One of the key advocacy efforts for NAM is building relationships with elected officials. To accomplish this, NAM officials and members meet with a variety of government officials including presidents, vice presidents, cabinet members, senators, representatives, and governors. The Government meetings subseries includes materials from these various meetings with government officials. Additionally, NAM hosts Congressional dialogues, held at manufacturing facilities in the Congressional district or state. The materials date from 1957 to 2007.
The Events subseries includes material from one-time events hosted by or attended by NAM and range from 1961 to 2012. NAM hosts several types of events to help promote manufacturing.
The Awards subseries features awards presented to NAM and awards NAM gave out between 1953 and 2007. Each year, NAM awarded the manufacturing legislative excellence award to members of Congress who vote in support of manufacturing at least seventy percent of the time. At the end of each Congress session, NAM member companies hosted events to thank their legislators for supporting the pro-manufacturing policies.
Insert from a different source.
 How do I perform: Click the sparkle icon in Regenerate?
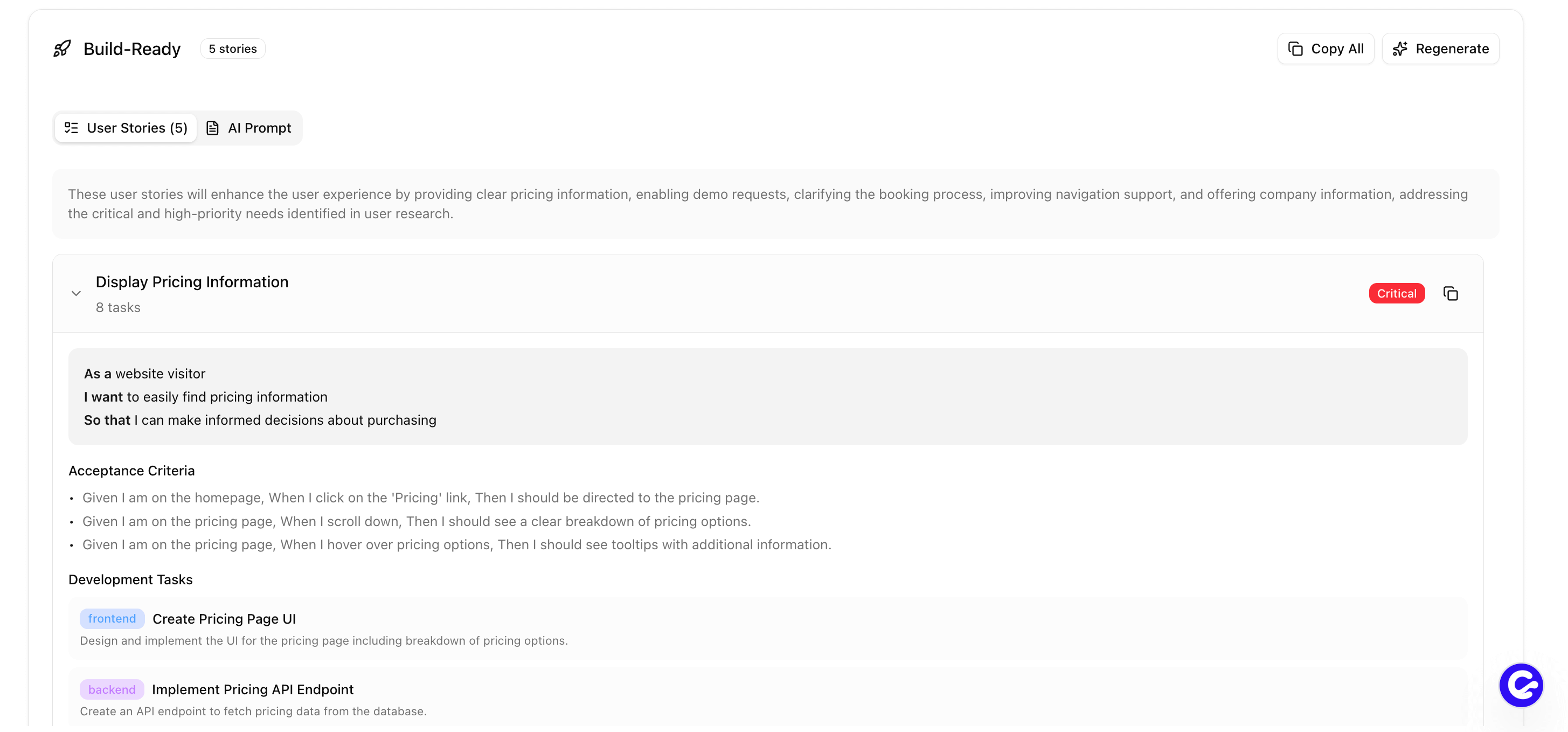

Members of NAM testify before various Congressional committees to help promote issues important to manufacturing. The Testimony subseries includes photographs and negatives from these testimonies, and many of them include images of members speaking to Congressional committees and speaking individually to members of committees. Materials range from 1967 to 2007.
The Press events subseries includes images from various press conferences held at NAM headquarters, Capitol Hill, and places officials visit. These press conferences were held to help promote and disseminate their position on issues. Materials date from 1960 and 1973 to 2004.
Members open their doors to members of Congress and their staff for plant and facility tours. NAM suggests these are a way to build relationships with companies and their employees to increase support for a pro-growth, pro-business agenda. The tours provide an opportunity for lawmakers to meet their constituents, hear success stories and the struggles manufacturers face, as well as see how policies work in real life. In several instances, Congressional staff tours would visit cities and tour several plants in one trip. Materials range from 1988 to 2006, with a video from 1977 about best practices for plant tours.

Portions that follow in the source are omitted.